Exercise data:
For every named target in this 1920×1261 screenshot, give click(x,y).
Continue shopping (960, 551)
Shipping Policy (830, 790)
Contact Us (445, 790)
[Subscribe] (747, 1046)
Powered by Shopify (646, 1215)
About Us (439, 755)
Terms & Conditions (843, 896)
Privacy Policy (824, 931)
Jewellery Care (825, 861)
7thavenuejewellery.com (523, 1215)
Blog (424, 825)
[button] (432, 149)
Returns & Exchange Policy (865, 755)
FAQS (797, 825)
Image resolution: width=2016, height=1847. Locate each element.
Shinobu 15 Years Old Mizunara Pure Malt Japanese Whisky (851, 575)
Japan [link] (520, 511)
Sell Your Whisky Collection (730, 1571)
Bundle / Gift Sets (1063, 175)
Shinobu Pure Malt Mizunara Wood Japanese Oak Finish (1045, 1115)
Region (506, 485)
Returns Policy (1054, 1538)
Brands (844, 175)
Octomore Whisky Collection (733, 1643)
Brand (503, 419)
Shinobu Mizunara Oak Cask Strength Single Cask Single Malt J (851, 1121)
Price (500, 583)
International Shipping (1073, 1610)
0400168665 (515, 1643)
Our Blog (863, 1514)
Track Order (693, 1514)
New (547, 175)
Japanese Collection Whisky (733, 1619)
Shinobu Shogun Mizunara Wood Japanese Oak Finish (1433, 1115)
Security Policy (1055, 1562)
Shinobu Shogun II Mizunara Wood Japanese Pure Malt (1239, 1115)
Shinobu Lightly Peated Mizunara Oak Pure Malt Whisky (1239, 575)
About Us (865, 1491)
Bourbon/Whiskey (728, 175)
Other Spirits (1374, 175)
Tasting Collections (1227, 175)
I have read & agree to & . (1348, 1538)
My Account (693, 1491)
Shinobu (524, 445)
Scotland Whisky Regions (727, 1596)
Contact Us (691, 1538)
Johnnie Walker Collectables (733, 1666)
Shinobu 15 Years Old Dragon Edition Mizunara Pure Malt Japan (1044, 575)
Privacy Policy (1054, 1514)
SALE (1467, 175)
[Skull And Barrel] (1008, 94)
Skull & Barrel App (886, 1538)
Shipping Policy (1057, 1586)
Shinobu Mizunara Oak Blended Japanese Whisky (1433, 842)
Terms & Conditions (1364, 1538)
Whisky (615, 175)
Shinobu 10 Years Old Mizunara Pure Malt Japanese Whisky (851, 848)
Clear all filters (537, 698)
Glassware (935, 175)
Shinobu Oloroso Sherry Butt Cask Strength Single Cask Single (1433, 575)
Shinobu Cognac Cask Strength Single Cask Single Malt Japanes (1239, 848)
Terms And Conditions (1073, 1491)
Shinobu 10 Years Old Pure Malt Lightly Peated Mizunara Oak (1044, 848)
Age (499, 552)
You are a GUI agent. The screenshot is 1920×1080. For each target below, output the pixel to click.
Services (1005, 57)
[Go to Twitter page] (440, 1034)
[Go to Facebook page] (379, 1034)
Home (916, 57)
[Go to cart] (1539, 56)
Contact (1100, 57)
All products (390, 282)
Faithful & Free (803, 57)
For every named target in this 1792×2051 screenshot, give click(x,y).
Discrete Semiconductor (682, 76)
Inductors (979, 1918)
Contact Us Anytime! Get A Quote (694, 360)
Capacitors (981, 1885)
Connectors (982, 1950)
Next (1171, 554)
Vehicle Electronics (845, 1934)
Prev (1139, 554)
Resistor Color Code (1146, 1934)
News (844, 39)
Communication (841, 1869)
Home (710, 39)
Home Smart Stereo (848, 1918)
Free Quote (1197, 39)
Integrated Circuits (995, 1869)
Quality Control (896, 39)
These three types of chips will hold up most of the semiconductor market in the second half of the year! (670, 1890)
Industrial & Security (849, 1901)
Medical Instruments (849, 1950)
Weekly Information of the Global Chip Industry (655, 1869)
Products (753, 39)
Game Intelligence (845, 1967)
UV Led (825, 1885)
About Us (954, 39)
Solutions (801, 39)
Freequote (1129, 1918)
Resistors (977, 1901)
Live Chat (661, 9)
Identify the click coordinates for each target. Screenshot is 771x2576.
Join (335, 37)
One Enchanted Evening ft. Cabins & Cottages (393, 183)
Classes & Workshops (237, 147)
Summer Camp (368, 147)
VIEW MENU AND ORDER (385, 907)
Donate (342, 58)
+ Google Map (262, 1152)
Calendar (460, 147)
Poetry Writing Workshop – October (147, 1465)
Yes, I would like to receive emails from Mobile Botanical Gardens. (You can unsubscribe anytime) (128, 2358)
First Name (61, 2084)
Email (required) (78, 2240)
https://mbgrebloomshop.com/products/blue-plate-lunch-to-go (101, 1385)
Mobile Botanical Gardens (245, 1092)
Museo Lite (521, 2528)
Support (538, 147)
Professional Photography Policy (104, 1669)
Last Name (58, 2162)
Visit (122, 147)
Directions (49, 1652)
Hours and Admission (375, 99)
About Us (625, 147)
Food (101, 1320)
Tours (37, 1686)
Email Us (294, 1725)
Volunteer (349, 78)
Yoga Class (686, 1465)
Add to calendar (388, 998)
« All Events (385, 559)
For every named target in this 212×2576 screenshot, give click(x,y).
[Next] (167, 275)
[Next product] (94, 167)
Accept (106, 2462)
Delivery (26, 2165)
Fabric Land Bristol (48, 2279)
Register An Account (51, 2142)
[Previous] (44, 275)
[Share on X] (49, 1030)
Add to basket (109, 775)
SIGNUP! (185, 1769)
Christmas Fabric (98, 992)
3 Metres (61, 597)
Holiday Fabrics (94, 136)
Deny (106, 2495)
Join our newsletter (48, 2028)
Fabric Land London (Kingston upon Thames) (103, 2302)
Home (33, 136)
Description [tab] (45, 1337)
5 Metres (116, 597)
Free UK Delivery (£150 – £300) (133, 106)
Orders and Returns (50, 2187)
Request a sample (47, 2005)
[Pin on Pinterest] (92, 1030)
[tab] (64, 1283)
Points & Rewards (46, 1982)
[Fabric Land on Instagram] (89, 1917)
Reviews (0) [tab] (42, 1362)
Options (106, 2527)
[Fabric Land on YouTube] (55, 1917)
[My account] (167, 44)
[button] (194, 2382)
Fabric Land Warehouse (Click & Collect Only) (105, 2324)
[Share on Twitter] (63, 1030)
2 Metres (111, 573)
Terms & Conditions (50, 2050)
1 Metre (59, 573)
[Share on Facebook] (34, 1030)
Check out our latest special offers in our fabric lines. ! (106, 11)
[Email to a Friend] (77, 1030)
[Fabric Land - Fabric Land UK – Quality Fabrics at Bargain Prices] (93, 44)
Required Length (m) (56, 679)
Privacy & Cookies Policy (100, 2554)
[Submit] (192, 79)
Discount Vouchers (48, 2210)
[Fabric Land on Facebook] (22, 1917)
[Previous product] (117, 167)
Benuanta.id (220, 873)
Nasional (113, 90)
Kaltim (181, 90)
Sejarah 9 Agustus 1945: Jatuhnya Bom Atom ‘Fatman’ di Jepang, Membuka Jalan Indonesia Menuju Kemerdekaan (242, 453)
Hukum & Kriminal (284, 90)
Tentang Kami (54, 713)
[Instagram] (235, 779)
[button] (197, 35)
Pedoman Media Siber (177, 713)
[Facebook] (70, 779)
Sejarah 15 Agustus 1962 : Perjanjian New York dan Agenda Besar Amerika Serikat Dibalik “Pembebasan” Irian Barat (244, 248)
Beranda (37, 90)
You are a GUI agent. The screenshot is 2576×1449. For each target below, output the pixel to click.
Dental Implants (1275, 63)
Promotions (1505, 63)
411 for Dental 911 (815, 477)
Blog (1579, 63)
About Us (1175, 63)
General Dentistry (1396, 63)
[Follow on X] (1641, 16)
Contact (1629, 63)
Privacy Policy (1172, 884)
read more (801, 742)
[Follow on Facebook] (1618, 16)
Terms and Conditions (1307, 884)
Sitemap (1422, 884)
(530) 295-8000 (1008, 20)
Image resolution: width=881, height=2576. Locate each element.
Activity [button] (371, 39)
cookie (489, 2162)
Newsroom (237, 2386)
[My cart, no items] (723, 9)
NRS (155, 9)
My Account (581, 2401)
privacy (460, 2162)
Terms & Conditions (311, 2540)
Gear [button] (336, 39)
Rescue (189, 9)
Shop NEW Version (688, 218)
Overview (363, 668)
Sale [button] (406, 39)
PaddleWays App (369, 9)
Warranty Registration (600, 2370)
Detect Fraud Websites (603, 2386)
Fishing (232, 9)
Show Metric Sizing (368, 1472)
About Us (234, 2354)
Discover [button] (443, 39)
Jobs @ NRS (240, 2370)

Task item: For every line above that holds the word "Agustus", report the whole line.

Answer to this problem:
Sejarah 9 Agustus 1945: Jatuhnya Bom Atom ‘Fatman’ di Jepang, Membuka Jalan Indonesia Menuju Kemerdekaan (242, 453)
Sejarah 15 Agustus 1962 : Perjanjian New York dan Agenda Besar Amerika Serikat Dibalik “Pembebasan” Irian Barat (244, 248)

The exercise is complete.